Nintendo Shares Rally As Super Mario Run Makes Leap To Apple’s iPhone

Super Mario is one of the most iconic characters in gaming of all time, and the infamous plumber is certainly Nintendo's most valuable IP. With Nintendo finally focusing on mobile gaming, there's an opportunity to rake in a mountain of cash. Investors realize this, hence why the announcement of the forthcoming free-to-play Super Mario Run headed to iOS devices sparked a surge in Nintendo's share price.

Shares of Nintendo shot up 13 percent in Tokyo trading Thursday. Just a day before, Mario creator Shigeru Miyamoto stood next to Apple CEO Tim Cook at Apple's iPhone 7 event in San Francisco to announce Super Mario Run, a perpetual runner game where Super Mario constantly moves forward. it's a tried-and-true genre on mobile, and barring and end-of-the-world event such as an asteroid twice the size of Texas crashing into Earth, it should be an immensely popular title when it releases in December.

Super Mario Run

"In this game, you constantly move forward through the courses while using a variety of jumps to navigate. Your character will behave differently depending on the timing of your taps, so it's up to you to show off particularly smooth moves, gather coins, and reach the goal. the game's description reads.

It may not be an innovative title (that remains to be seen), but it has Super Mario as star of the show in a mobile gaming genre that's already proven itself. Yes, that's a conservative move by Nintendo. It's also a wise one—there's nothing wrong with Nintendo getting its feet wet in mobile with a runner title featuring one of the most famous gaming characters of all time, and gradually working its way towards more risky gaming mechanics.

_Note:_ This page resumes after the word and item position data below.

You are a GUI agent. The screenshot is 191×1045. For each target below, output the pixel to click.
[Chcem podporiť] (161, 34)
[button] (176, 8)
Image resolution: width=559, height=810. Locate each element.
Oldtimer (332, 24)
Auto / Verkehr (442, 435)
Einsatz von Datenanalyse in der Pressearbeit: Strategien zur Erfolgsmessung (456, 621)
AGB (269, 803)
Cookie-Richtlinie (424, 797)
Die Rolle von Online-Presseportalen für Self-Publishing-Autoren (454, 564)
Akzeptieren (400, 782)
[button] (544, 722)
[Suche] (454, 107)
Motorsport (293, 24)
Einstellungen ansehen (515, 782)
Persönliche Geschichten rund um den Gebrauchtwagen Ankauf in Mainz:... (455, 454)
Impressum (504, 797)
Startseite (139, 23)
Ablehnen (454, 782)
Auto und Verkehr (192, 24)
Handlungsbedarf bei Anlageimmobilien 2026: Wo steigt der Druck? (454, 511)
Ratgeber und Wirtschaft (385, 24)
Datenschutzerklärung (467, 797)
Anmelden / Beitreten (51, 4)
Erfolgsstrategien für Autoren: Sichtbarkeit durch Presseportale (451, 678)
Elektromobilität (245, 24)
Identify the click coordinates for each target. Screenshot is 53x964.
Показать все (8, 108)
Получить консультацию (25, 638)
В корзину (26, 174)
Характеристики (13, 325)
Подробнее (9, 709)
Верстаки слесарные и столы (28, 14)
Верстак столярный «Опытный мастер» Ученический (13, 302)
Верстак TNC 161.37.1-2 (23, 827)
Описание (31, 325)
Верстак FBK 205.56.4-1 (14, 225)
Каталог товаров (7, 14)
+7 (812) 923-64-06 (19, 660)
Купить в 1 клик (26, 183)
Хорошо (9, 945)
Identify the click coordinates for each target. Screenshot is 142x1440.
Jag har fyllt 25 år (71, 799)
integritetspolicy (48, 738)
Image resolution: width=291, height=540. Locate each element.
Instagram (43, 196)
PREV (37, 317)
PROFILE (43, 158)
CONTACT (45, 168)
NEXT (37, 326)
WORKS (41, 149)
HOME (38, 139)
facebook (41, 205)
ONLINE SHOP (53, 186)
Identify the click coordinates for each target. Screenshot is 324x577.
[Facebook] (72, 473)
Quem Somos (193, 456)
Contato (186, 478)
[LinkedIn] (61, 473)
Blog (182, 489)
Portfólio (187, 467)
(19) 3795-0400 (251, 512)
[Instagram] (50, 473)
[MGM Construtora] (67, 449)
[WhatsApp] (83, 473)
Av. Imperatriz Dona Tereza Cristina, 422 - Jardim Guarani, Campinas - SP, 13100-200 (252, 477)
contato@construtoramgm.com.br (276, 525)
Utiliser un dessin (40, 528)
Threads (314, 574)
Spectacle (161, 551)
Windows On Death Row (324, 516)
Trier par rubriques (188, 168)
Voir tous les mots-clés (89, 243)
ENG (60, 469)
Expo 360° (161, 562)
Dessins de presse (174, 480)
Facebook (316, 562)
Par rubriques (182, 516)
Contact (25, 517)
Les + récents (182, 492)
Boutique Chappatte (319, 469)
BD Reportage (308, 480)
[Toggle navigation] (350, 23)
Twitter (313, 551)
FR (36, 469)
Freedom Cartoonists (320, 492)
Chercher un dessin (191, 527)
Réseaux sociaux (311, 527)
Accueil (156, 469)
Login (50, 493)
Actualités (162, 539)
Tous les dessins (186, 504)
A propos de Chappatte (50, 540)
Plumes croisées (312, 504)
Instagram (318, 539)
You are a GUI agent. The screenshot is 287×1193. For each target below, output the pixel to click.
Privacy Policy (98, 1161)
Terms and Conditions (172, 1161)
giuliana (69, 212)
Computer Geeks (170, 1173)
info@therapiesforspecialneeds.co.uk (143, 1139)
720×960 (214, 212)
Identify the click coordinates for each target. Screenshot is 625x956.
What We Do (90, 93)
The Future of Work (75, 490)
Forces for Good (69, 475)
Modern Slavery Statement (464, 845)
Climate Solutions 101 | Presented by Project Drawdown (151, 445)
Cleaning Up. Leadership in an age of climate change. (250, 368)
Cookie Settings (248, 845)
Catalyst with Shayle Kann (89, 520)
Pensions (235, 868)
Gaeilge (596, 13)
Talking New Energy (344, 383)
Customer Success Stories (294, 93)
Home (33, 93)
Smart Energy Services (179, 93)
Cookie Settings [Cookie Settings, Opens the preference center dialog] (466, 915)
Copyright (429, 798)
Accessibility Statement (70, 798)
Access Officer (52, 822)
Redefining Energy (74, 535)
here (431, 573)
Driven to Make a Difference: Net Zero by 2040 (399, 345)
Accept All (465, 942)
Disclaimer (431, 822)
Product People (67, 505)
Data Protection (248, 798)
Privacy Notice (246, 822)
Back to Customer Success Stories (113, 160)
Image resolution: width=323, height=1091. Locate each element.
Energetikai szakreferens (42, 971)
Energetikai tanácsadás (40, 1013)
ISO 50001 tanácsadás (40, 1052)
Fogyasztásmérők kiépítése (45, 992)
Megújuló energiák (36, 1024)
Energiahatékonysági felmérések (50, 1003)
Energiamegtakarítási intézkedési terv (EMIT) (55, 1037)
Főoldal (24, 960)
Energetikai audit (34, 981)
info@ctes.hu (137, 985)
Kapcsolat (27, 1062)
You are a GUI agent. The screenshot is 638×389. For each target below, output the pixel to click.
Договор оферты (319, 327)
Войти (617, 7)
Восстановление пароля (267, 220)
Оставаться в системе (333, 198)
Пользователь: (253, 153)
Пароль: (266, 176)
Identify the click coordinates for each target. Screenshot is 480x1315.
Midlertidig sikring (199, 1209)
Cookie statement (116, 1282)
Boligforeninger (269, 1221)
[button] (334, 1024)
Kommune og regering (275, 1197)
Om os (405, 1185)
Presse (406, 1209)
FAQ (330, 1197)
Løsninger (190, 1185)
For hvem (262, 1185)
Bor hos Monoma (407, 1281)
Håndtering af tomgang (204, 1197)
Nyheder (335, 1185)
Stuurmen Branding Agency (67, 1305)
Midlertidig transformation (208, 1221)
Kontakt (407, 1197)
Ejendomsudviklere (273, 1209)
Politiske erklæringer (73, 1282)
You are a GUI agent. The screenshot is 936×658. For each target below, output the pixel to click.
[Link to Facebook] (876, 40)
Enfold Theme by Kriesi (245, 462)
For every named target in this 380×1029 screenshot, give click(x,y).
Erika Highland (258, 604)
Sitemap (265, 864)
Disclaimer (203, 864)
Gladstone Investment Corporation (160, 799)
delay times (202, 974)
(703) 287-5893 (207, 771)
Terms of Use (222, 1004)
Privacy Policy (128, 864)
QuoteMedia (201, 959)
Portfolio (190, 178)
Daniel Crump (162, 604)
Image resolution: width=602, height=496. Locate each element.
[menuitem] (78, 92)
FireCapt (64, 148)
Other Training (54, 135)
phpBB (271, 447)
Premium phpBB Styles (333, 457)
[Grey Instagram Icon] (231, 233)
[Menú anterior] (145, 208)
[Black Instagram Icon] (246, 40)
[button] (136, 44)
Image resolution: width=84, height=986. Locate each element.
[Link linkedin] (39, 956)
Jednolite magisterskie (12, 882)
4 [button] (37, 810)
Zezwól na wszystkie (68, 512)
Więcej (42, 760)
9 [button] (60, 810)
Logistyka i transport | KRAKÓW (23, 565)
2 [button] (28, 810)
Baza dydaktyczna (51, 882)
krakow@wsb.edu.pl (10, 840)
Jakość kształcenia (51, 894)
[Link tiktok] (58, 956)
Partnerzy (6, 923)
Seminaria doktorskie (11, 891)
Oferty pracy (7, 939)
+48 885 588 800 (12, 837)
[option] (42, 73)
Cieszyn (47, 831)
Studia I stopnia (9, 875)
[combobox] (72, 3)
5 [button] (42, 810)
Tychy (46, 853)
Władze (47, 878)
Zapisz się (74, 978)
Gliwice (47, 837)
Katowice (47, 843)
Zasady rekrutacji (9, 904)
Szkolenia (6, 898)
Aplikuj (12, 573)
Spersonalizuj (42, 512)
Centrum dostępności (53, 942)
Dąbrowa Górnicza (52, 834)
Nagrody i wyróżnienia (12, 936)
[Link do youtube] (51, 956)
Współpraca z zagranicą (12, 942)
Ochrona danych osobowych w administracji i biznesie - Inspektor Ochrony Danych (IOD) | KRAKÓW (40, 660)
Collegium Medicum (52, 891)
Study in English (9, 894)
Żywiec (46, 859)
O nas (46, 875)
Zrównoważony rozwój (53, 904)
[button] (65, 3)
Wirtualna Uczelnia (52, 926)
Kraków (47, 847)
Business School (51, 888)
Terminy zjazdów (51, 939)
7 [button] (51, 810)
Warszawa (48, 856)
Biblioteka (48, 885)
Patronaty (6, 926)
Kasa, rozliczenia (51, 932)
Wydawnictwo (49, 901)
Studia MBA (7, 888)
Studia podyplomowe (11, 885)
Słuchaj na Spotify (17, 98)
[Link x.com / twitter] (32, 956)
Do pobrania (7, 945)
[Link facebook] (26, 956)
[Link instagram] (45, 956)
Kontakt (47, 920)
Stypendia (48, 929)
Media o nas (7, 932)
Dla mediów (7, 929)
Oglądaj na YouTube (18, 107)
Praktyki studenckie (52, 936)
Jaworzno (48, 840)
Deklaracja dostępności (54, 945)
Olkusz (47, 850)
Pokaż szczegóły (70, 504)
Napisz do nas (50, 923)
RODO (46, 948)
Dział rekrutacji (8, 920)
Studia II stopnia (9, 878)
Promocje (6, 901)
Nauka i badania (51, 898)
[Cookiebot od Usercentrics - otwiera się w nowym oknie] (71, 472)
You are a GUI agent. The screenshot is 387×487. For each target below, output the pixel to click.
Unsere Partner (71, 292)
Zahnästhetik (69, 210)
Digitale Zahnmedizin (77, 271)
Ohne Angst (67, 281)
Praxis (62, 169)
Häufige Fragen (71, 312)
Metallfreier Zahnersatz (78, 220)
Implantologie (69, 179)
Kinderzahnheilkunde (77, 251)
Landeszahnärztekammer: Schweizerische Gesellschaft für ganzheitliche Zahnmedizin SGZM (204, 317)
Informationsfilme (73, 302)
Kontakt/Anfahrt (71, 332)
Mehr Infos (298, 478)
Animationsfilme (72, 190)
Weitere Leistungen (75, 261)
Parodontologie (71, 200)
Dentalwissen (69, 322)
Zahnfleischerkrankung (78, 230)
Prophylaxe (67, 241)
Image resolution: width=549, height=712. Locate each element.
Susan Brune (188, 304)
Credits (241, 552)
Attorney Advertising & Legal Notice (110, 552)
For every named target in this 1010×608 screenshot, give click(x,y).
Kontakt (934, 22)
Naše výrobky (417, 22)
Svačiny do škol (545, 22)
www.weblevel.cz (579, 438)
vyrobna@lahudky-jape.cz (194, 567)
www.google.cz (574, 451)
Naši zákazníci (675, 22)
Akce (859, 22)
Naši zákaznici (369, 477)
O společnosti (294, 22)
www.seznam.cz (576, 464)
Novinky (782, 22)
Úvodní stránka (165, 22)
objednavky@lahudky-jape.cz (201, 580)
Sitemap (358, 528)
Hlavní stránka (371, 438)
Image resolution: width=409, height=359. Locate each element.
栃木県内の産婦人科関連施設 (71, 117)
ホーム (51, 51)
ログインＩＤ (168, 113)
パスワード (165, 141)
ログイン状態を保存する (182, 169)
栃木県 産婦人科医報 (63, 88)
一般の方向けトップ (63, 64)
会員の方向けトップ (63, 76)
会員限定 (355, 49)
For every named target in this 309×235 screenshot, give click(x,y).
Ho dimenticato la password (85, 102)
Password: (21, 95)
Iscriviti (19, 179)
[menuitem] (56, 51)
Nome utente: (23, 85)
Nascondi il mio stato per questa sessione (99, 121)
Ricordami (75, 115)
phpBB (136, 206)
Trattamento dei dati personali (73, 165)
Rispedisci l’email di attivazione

Nintendo's also still on track to release a new home game console, the NX, due out in March of next year. At least one analyst thinks that releasing a mobile title such as Super Mario Run is partially intended to familiarize a new generation of gamers to Nintendo's IP, and ultimately lure them over to consoles.

Hideki Yasuda, an analyst at Ace Research Institute, told The Wall Street Journal that smartphone titles and other character licensing deals really just amount to "a marketing tool for Nintendo to let people become interested in its console games." It's an interesting viewpoint, though it perhaps ignores the massive potential that exists in mobile.